## Records
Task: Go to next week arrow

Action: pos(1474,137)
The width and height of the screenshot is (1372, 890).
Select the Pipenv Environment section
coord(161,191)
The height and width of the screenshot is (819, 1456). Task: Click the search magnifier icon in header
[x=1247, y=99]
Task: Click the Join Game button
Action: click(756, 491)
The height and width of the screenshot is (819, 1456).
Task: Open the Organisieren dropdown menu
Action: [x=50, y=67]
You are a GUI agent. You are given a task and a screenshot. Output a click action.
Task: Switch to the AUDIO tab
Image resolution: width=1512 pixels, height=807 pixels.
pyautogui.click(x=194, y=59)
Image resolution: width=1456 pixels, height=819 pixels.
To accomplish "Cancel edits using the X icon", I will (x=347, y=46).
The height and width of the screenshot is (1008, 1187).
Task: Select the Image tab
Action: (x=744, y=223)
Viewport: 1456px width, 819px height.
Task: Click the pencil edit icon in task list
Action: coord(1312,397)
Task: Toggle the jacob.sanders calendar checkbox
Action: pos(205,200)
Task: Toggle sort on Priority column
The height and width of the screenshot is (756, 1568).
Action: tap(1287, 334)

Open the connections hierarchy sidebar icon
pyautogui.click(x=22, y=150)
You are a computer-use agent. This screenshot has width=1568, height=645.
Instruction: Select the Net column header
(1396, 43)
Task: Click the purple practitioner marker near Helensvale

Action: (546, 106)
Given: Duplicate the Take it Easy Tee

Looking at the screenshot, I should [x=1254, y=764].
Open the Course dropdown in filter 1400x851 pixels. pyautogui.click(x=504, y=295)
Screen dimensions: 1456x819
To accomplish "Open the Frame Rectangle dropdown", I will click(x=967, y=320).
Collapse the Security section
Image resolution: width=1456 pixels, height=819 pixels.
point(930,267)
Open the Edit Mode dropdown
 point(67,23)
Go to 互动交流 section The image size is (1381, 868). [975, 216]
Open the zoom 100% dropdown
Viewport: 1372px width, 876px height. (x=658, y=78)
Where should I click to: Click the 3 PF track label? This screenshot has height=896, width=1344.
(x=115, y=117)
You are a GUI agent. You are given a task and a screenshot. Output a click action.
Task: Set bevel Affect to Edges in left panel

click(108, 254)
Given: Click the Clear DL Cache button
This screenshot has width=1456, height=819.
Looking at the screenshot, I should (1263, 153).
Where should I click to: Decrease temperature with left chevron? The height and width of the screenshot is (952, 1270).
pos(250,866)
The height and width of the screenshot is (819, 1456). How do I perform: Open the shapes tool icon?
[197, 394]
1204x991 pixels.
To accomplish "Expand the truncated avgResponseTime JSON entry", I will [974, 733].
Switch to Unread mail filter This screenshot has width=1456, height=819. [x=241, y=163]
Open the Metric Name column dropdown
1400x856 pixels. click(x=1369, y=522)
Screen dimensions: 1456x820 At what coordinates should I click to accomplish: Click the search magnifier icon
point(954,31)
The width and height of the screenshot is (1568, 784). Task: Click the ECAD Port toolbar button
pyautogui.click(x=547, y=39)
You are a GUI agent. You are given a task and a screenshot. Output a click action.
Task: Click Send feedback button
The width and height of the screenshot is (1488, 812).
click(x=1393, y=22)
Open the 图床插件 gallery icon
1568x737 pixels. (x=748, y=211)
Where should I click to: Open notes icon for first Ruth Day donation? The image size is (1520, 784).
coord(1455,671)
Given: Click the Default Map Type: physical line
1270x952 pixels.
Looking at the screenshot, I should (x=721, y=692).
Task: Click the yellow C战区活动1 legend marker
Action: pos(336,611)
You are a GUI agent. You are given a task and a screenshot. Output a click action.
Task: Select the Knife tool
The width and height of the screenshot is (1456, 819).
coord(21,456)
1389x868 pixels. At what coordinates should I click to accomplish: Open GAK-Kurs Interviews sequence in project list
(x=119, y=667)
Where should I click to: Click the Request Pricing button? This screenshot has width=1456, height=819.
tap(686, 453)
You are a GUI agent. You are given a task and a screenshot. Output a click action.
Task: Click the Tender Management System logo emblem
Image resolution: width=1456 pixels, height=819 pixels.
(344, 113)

## Problem to work on
From the first line to the last, reproduce the data exactly.

## Answer below
Task: Go to next week arrow

Action: pos(1474,137)
The width and height of the screenshot is (1372, 890).
Select the Pipenv Environment section
coord(161,191)
The height and width of the screenshot is (819, 1456). Task: Click the search magnifier icon in header
[x=1247, y=99]
Task: Click the Join Game button
Action: click(756, 491)
The height and width of the screenshot is (819, 1456).
Task: Open the Organisieren dropdown menu
Action: [x=50, y=67]
You are a GUI agent. You are given a task and a screenshot. Output a click action.
Task: Switch to the AUDIO tab
Image resolution: width=1512 pixels, height=807 pixels.
pyautogui.click(x=194, y=59)
Image resolution: width=1456 pixels, height=819 pixels.
To accomplish "Cancel edits using the X icon", I will (x=347, y=46).
The height and width of the screenshot is (1008, 1187).
Task: Select the Image tab
Action: (x=744, y=223)
Viewport: 1456px width, 819px height.
Task: Click the pencil edit icon in task list
Action: coord(1312,397)
Task: Toggle the jacob.sanders calendar checkbox
Action: pos(205,200)
Task: Toggle sort on Priority column
The height and width of the screenshot is (756, 1568).
Action: tap(1287, 334)

Open the connections hierarchy sidebar icon
pyautogui.click(x=22, y=150)
You are a computer-use agent. This screenshot has width=1568, height=645.
Instruction: Select the Net column header
(1396, 43)
Task: Click the purple practitioner marker near Helensvale

Action: (546, 106)
Given: Duplicate the Take it Easy Tee

Looking at the screenshot, I should [x=1254, y=764].
Open the Course dropdown in filter 1400x851 pixels. pyautogui.click(x=504, y=295)
Screen dimensions: 1456x819
To accomplish "Open the Frame Rectangle dropdown", I will click(x=967, y=320).
Collapse the Security section
Image resolution: width=1456 pixels, height=819 pixels.
point(930,267)
Open the Edit Mode dropdown
 point(67,23)
Go to 互动交流 section The image size is (1381, 868). [975, 216]
Open the zoom 100% dropdown
Viewport: 1372px width, 876px height. (x=658, y=78)
Where should I click to: Click the 3 PF track label? This screenshot has height=896, width=1344.
(x=115, y=117)
You are a GUI agent. You are given a task and a screenshot. Output a click action.
Task: Set bevel Affect to Edges in left panel

click(108, 254)
Given: Click the Clear DL Cache button
This screenshot has width=1456, height=819.
Looking at the screenshot, I should (1263, 153).
Where should I click to: Decrease temperature with left chevron? The height and width of the screenshot is (952, 1270).
pos(250,866)
The height and width of the screenshot is (819, 1456). How do I perform: Open the shapes tool icon?
[197, 394]
1204x991 pixels.
To accomplish "Expand the truncated avgResponseTime JSON entry", I will [974, 733].
Switch to Unread mail filter This screenshot has width=1456, height=819. [x=241, y=163]
Open the Metric Name column dropdown
1400x856 pixels. click(x=1369, y=522)
Screen dimensions: 1456x820 At what coordinates should I click to accomplish: Click the search magnifier icon
point(954,31)
The width and height of the screenshot is (1568, 784). Task: Click the ECAD Port toolbar button
pyautogui.click(x=547, y=39)
You are a GUI agent. You are given a task and a screenshot. Output a click action.
Task: Click Send feedback button
The width and height of the screenshot is (1488, 812).
click(x=1393, y=22)
Open the 图床插件 gallery icon
1568x737 pixels. (x=748, y=211)
Where should I click to: Open notes icon for first Ruth Day donation? The image size is (1520, 784).
coord(1455,671)
Given: Click the Default Map Type: physical line
1270x952 pixels.
Looking at the screenshot, I should (x=721, y=692).
Task: Click the yellow C战区活动1 legend marker
Action: pos(336,611)
You are a GUI agent. You are given a task and a screenshot. Output a click action.
Task: Select the Knife tool
The width and height of the screenshot is (1456, 819).
coord(21,456)
1389x868 pixels. At what coordinates should I click to accomplish: Open GAK-Kurs Interviews sequence in project list
(x=119, y=667)
Where should I click to: Click the Request Pricing button? This screenshot has width=1456, height=819.
tap(686, 453)
You are a GUI agent. You are given a task and a screenshot. Output a click action.
Task: Click the Tender Management System logo emblem
Image resolution: width=1456 pixels, height=819 pixels.
(344, 113)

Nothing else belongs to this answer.